David is the son of the manager of the British branch of the banking empire, which could indicate he's one of Nathan's ancestors; on the other hand, the "de" in his name would indicate he came from the French branch of the family.

Younger members of our cast (and their parents) may identify with the article's depiction of David as a child. He is described by both his parents as a classically hyperactive kid, constantly getting into trouble and jumping out of windows. But when taken to a psychiatrist for an evaluation, he sat quietly and listened patiently for the entire session. Then, back in the elevator as they left the office, he immediately punched all the buttons on the elevator panel to show his parents who was in charge. His brother Andrew describes their shared childhood as having been shaped by David's restlessness and disregard for danger: "I was constantly saying, 'No, don't do that, don't do that!" Risk-taking remains in the blood, two hundred years after the events of our play.


Thursday, April 2, 2009

A Private Arcadia

See the couples dancing
To flute and violin
Aren't you rather jealous that you
can't come in?

A world of pleasure and privilege
elegant, elite
A private Arcadia
Where life is sweet.

Arcadia; the mystical Greek mountain refuge . One of the birthplaces reported for Zeus is Mount Lycaeum in Arcadia.
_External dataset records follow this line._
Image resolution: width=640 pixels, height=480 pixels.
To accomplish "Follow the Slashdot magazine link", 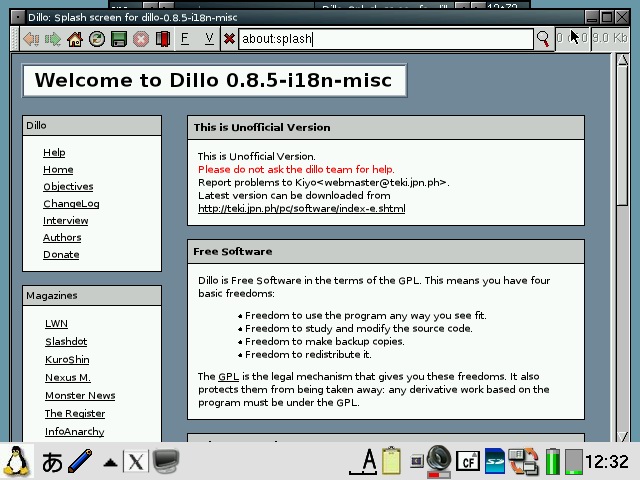I will click(x=66, y=341).
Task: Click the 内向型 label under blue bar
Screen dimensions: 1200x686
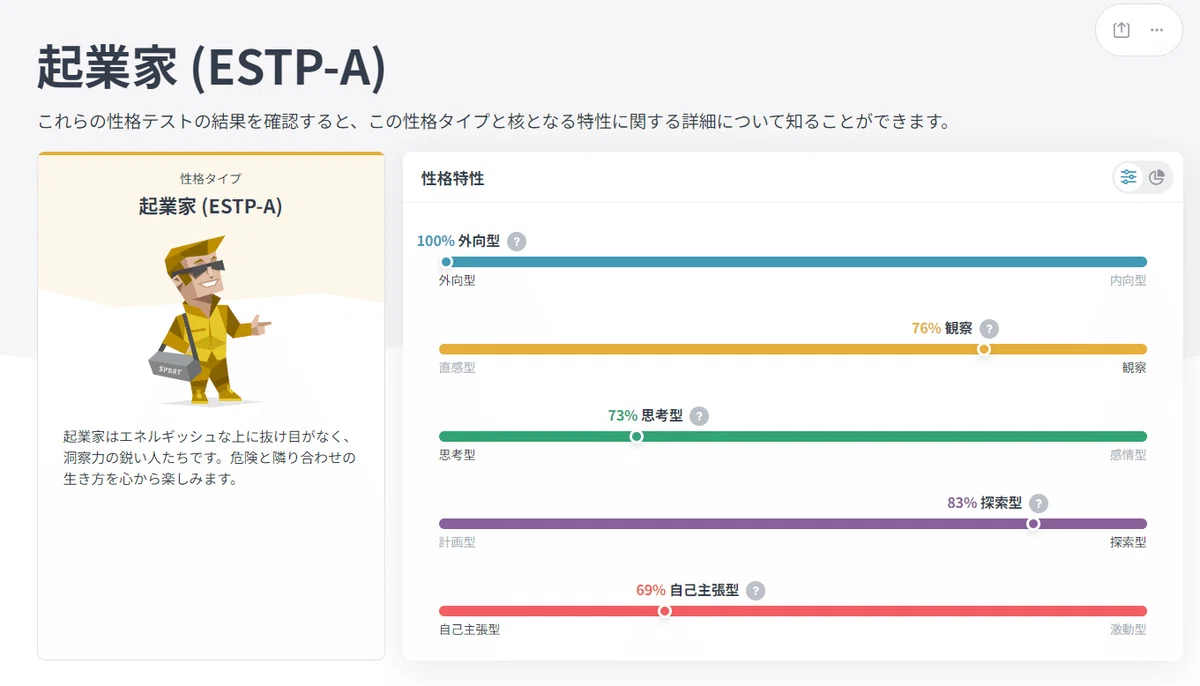Action: 1128,280
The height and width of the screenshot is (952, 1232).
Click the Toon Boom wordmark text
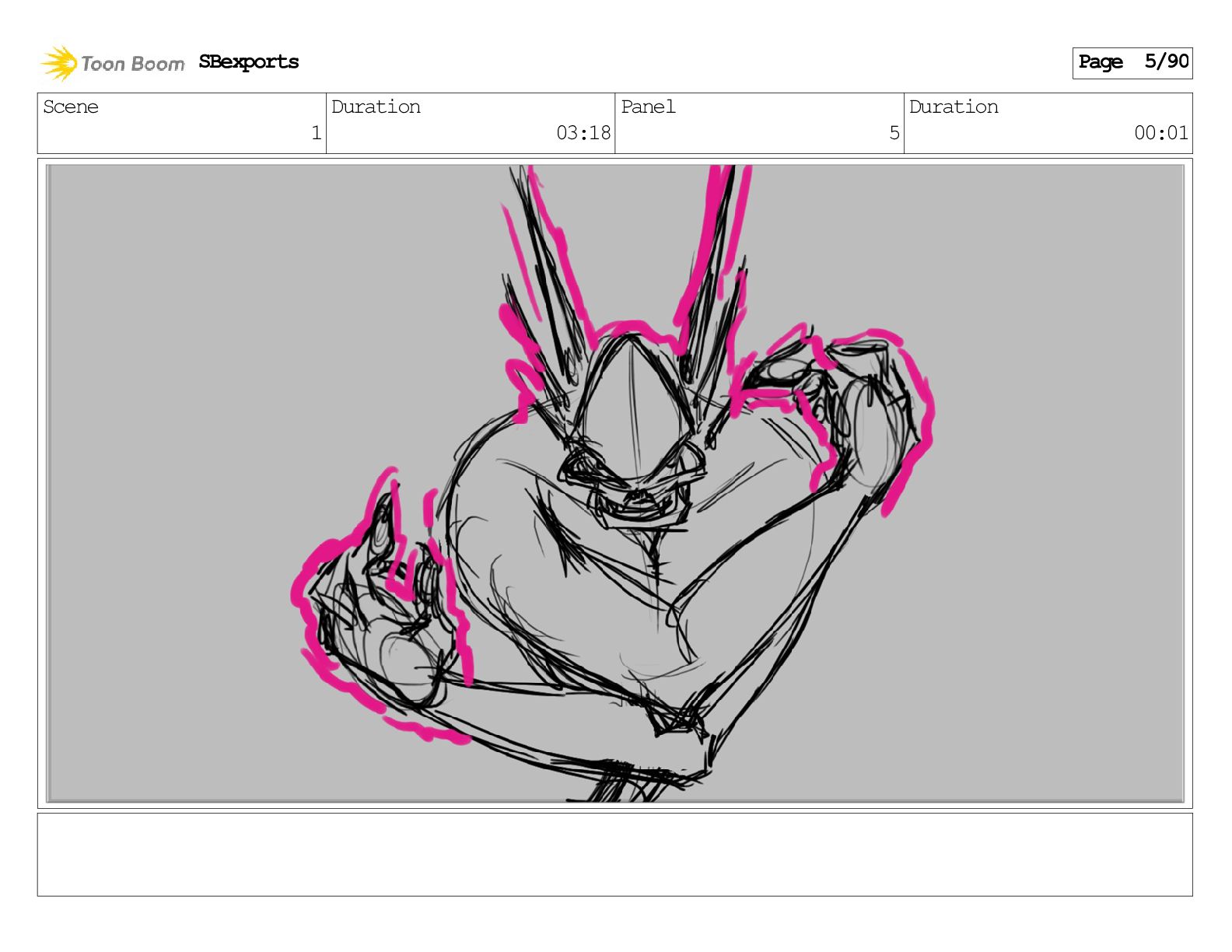point(132,64)
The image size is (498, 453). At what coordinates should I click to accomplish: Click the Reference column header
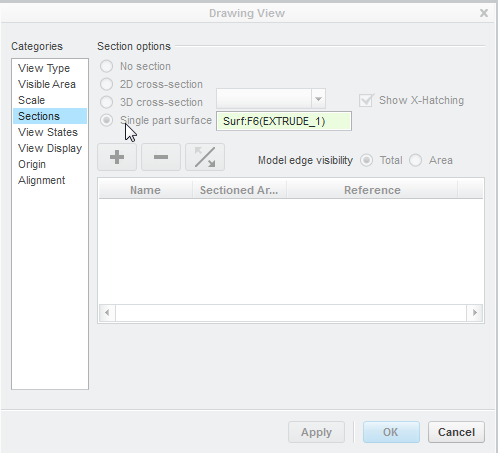[x=372, y=190]
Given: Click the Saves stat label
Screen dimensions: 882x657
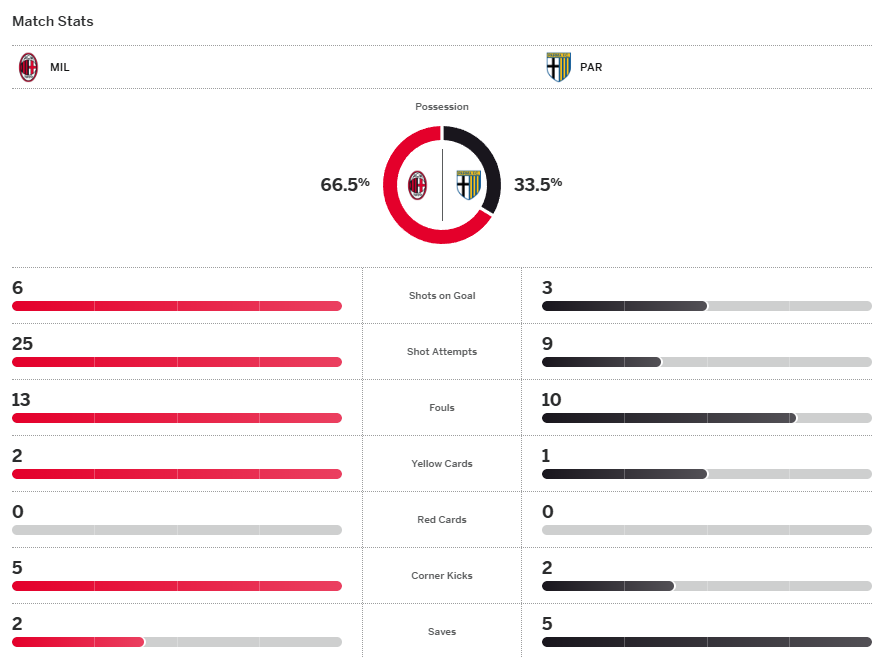Looking at the screenshot, I should coord(442,632).
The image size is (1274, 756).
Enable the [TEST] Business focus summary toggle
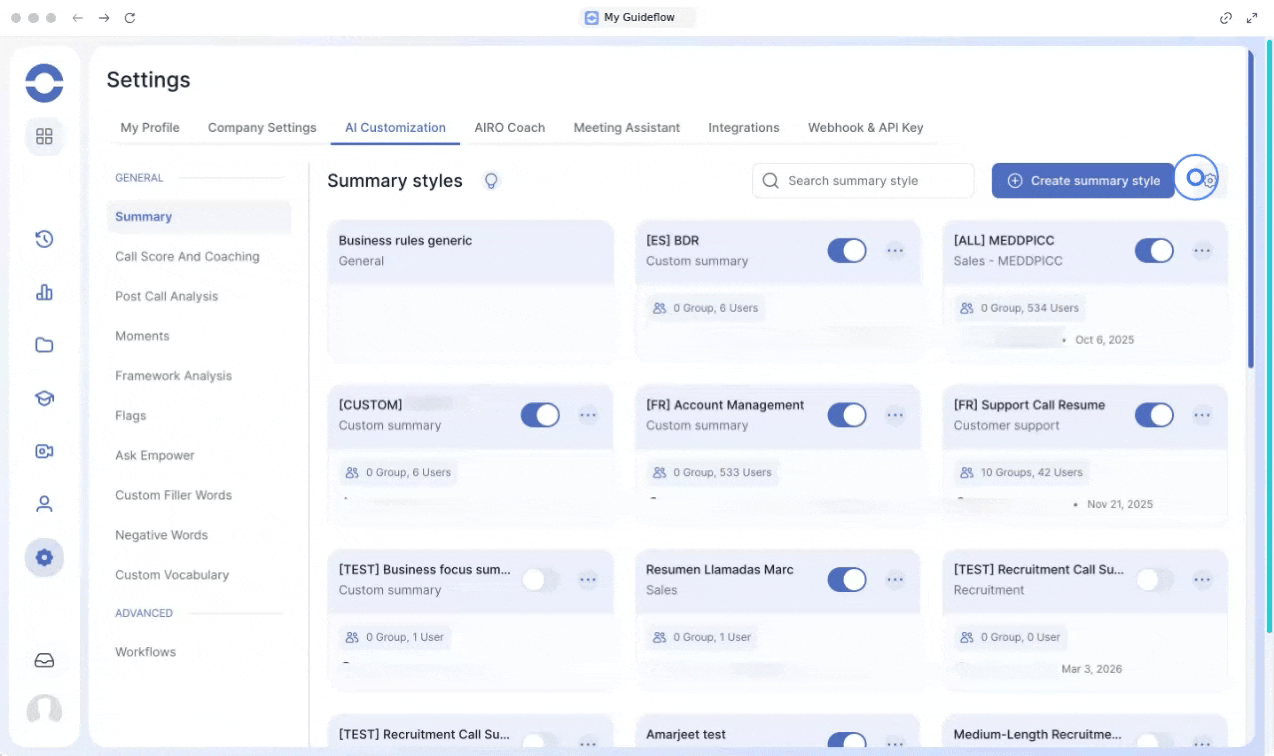540,580
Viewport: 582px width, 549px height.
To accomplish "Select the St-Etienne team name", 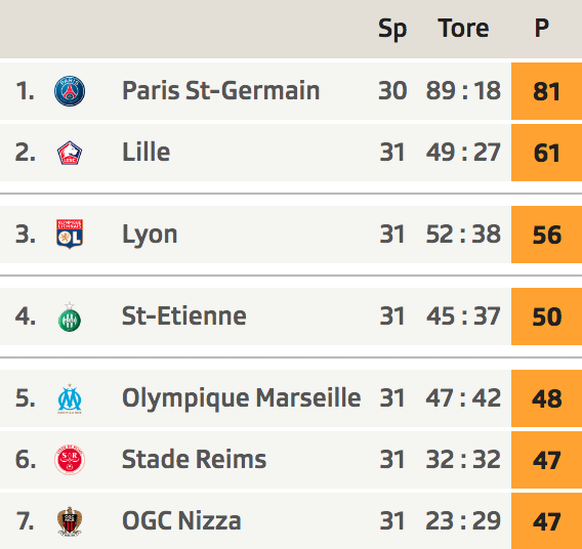I will click(x=184, y=316).
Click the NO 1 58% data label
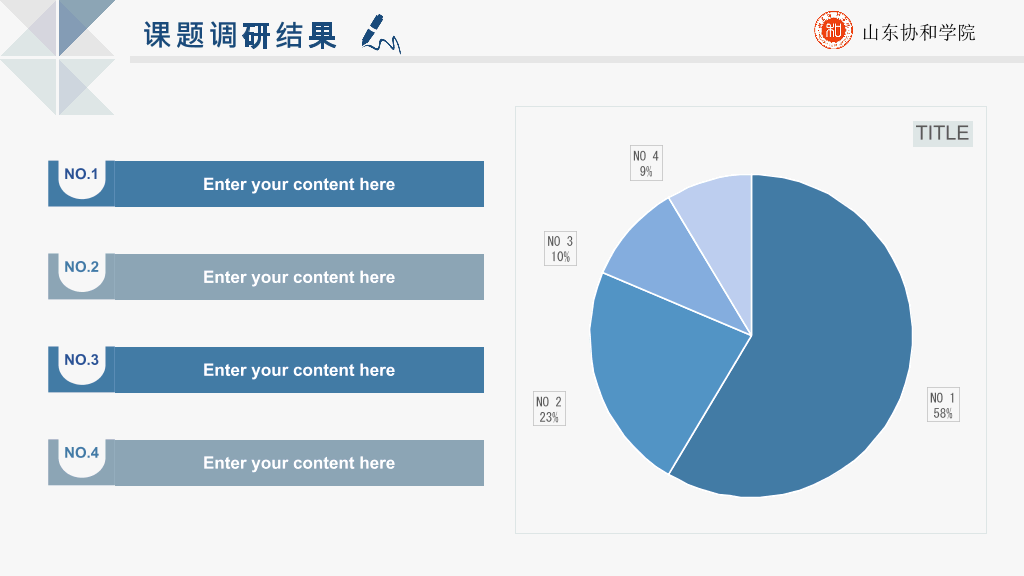This screenshot has width=1024, height=576. tap(943, 405)
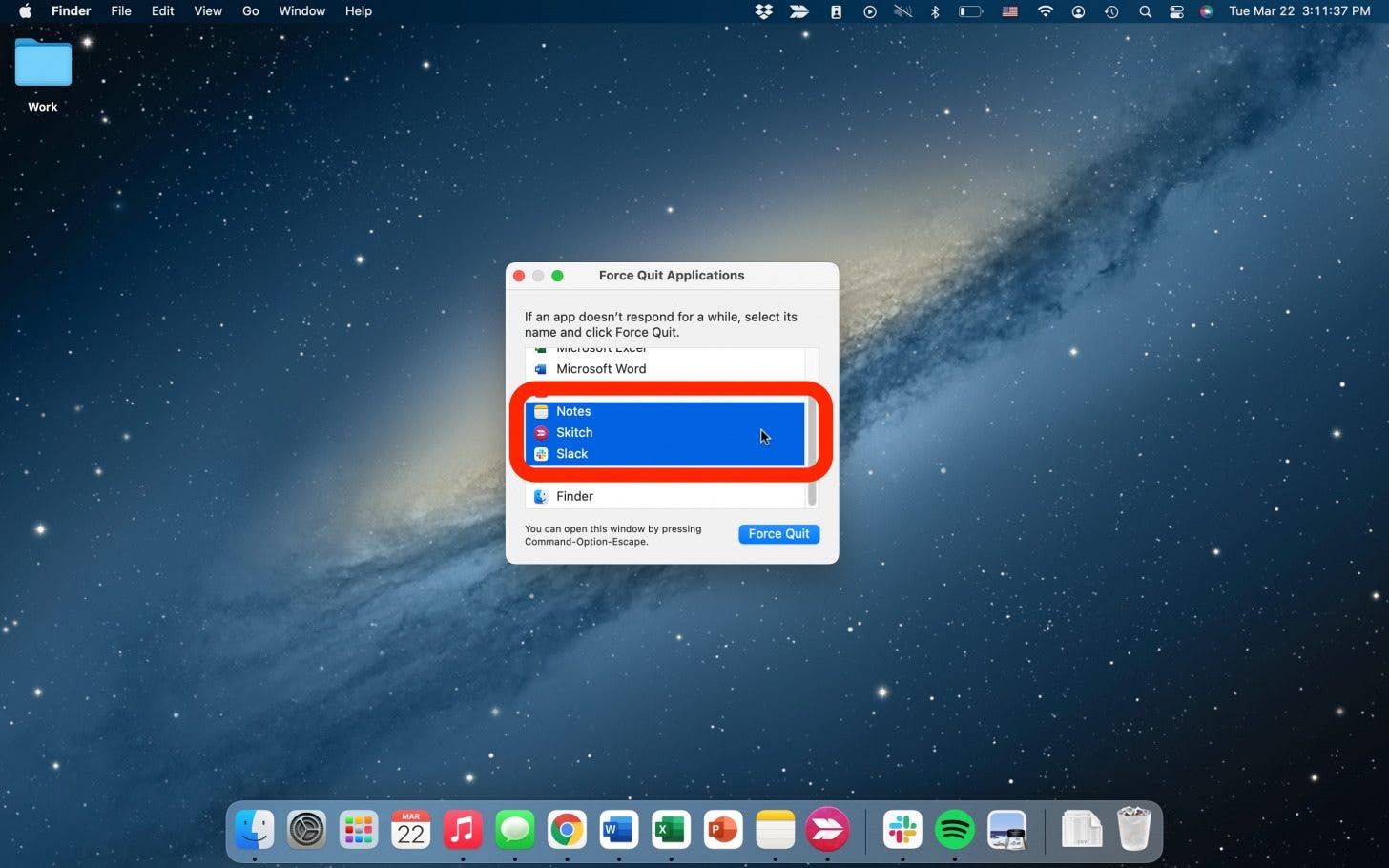
Task: Open the Go menu in the menu bar
Action: [x=250, y=11]
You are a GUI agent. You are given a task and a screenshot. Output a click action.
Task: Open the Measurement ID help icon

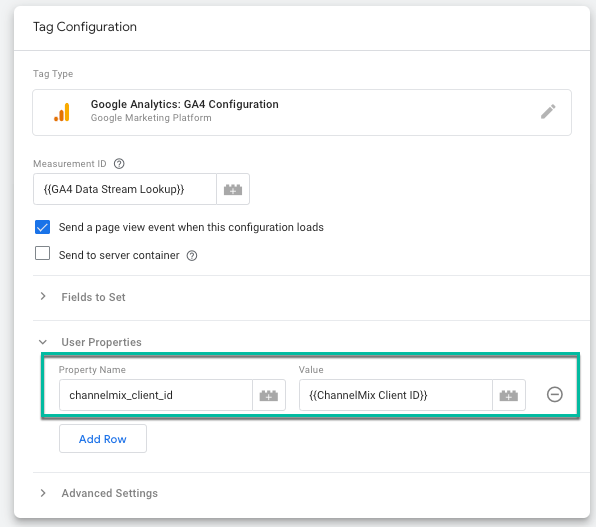(x=119, y=164)
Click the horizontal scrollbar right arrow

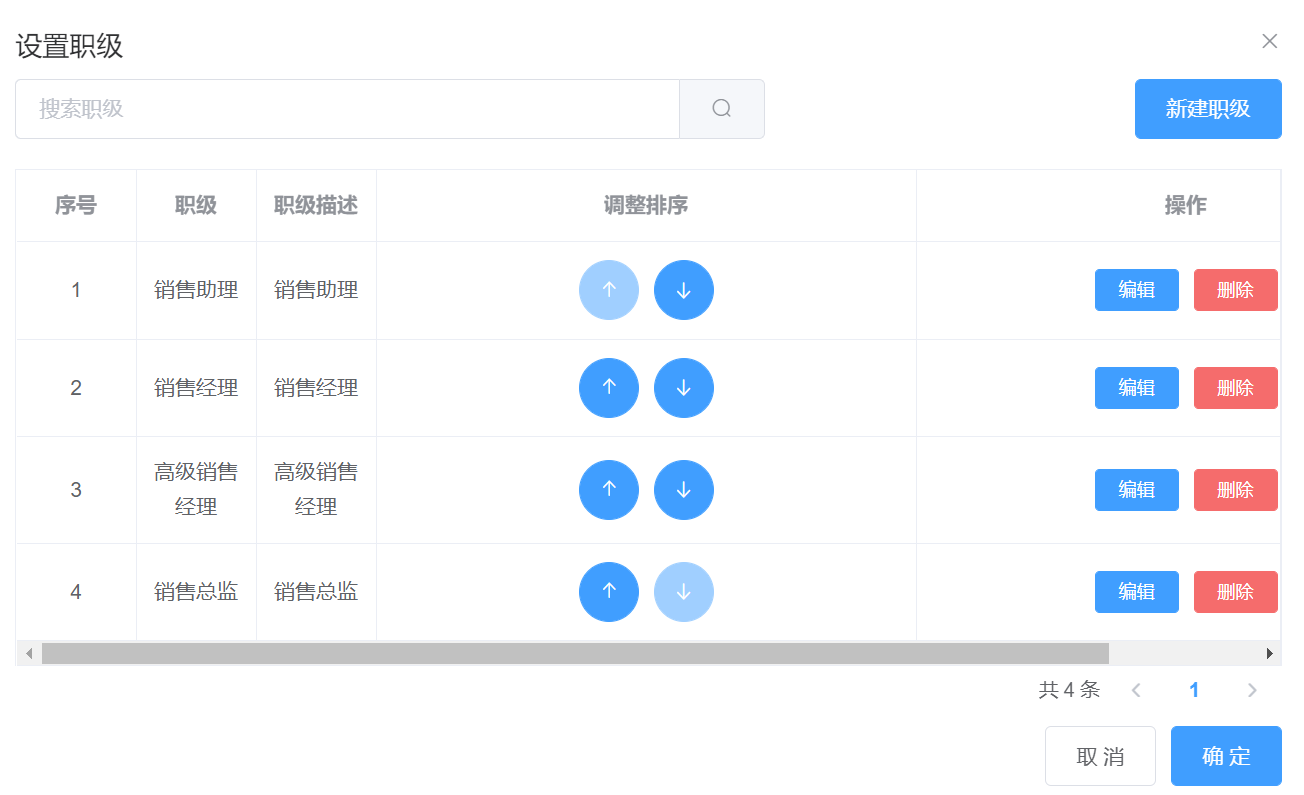(1270, 654)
It was also said to be the birthplace of Zeus' son Hermes.

Arcadia was a rustic secluded area and its inhabitants symbolized the simple pastoral life and may refer to some imaginary idyllic paradise immortalized by Virgil's Eclogues. The area was conquered and reconquered and after 400. years of Ottoman occupation it became the center of the Greek War of Independence.

Along with its reference by Harnick and Boch there are dozens of references in pop culture. Arcadia was a band created as a project by the 80's band Duran Duran. In a Doctor Who episode the Doctor mentions being "there at the fall of Arcadia, in the video game BioShock, "Arcadia" is the name of an area in one of the levels, with an artificial forest touted as a vacation paradise. In the film 300 Leonidas is joined by a group of Arcadians to help him fight the Persians. There is a militaristic empire known as Archadia in Playstation 2 Game Final Fantasy. You'll see references to Arcadia in The X Files, The Legend of Zelda, the game Battle of Olympus, Stardust Classics children's fantasy novels and the list goes on.

In 1772, the private Arcadia in the Rothschild's was a reference to the pampered, privileged lives of the aristocratic court; costly clothes, carefree lives, pampered faces, fragrant powdered and scented figures, "the gay and gilded sphere."